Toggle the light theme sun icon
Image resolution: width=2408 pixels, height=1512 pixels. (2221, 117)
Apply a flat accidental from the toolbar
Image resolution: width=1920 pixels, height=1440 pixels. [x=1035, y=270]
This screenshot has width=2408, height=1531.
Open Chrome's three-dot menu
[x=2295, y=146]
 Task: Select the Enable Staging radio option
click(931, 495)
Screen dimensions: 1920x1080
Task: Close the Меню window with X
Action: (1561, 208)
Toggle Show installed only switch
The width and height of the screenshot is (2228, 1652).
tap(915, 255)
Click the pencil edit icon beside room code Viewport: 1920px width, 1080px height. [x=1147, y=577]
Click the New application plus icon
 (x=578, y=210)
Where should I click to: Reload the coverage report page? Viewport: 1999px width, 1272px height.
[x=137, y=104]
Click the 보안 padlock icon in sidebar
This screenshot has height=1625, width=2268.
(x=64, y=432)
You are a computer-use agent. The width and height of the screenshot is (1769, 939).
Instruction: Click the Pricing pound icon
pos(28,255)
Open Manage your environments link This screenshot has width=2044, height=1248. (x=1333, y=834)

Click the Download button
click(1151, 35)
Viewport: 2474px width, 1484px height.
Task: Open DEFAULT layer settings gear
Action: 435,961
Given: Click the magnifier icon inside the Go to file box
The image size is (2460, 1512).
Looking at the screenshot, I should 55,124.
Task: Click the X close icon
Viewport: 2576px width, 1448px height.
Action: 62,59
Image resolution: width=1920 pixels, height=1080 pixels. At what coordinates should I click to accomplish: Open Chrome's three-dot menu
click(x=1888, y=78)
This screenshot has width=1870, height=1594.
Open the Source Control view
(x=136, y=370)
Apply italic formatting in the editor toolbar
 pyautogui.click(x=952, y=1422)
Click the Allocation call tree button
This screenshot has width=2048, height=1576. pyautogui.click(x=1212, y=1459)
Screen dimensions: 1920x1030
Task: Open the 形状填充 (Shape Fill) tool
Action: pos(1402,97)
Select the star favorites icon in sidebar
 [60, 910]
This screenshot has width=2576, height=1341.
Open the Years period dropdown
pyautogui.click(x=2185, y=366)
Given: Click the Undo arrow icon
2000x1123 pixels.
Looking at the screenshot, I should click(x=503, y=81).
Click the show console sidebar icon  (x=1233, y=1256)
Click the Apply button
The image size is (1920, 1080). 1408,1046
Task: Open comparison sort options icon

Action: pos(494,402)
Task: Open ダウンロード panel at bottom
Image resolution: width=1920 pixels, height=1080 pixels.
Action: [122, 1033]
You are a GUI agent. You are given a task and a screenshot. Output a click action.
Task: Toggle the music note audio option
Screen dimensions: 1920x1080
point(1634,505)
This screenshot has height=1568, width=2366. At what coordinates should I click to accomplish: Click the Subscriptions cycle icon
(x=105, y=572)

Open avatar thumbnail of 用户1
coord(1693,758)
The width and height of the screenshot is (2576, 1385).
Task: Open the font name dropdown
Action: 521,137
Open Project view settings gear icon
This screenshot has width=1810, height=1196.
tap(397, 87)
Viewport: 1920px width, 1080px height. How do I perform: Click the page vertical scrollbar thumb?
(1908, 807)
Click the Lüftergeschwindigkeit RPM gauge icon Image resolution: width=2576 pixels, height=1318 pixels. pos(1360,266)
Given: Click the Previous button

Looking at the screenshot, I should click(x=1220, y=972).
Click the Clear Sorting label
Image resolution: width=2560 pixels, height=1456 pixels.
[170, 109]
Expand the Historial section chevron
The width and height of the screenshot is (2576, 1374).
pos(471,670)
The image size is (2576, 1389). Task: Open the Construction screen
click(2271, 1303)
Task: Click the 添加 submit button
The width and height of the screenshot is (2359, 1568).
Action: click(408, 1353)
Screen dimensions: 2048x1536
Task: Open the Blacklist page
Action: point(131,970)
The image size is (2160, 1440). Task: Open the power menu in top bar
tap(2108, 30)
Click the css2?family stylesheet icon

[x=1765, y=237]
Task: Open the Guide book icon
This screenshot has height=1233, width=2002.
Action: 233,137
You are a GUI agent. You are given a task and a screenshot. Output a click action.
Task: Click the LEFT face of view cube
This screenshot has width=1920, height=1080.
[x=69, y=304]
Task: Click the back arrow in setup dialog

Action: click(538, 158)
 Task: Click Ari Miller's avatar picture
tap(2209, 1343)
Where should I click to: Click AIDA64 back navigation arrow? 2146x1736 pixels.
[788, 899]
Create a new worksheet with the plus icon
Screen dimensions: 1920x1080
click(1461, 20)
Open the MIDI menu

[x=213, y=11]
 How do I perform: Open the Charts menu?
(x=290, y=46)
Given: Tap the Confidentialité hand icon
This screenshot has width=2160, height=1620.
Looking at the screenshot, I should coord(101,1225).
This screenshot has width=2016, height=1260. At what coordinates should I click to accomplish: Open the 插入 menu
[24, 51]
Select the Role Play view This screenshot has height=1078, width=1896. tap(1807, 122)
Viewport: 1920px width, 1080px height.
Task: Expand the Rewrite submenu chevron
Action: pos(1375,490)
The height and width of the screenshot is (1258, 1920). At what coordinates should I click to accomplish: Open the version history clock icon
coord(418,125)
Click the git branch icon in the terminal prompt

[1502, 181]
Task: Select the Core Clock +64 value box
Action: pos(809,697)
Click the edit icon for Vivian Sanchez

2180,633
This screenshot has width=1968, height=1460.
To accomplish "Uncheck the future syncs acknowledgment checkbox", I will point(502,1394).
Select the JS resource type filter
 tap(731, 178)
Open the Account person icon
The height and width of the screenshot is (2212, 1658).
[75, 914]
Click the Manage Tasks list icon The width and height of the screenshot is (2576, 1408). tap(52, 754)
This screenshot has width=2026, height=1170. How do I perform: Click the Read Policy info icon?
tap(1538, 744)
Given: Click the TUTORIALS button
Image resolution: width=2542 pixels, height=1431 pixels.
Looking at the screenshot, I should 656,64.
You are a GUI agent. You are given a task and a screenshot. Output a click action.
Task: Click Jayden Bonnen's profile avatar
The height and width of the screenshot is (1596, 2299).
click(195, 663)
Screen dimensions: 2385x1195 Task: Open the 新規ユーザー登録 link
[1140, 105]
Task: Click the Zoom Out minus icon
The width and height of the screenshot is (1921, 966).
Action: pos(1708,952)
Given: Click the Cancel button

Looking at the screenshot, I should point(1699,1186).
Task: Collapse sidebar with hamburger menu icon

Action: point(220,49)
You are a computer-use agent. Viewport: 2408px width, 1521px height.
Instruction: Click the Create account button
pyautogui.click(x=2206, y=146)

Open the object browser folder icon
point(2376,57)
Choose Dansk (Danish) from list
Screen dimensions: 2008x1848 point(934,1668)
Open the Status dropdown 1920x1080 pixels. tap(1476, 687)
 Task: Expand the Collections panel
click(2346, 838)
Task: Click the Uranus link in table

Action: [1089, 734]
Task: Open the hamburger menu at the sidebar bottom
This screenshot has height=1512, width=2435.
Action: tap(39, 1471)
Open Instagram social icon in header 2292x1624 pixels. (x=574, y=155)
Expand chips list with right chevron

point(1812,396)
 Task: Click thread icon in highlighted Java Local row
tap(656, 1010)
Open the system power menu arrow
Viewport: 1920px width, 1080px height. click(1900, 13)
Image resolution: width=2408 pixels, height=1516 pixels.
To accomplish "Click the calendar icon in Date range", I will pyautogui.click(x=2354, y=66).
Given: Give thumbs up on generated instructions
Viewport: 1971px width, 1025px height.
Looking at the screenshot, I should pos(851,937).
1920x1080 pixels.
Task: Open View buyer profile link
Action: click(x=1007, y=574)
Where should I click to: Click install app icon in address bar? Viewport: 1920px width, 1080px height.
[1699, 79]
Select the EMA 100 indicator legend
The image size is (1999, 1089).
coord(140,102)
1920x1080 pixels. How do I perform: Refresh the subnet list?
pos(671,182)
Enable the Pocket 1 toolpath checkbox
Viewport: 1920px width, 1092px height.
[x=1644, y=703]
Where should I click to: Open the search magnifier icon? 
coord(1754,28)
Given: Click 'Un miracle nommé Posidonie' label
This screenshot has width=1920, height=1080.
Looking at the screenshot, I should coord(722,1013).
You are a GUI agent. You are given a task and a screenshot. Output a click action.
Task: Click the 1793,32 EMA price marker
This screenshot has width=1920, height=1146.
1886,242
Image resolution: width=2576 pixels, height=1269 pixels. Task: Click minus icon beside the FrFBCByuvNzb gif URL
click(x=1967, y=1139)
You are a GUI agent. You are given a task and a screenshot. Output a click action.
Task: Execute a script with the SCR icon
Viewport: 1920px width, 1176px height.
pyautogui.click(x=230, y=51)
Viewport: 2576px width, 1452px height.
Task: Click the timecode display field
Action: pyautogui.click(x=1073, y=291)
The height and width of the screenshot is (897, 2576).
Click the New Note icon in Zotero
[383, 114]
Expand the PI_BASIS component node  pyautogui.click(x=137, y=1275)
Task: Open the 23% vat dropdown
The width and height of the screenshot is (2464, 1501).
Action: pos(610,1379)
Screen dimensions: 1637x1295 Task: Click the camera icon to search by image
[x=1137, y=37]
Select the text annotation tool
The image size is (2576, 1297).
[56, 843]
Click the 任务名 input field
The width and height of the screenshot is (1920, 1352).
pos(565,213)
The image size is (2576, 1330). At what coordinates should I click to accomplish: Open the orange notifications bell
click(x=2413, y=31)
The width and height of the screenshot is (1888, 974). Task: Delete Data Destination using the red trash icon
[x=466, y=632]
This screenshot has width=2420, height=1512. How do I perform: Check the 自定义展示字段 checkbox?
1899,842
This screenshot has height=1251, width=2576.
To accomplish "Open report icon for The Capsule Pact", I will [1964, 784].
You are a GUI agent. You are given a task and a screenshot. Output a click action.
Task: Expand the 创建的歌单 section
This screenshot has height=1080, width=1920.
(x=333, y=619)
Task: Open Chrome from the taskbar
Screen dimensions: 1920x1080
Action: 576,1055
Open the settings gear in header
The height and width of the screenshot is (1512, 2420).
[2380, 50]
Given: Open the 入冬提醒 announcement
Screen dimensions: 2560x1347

===============

> **Task instructions**: What are the lines of the data above that include the string "bottom"? Copy them.

> **Output for this task**:
Task: Open ダウンロード panel at bottom
Task: Open the hamburger menu at the sidebar bottom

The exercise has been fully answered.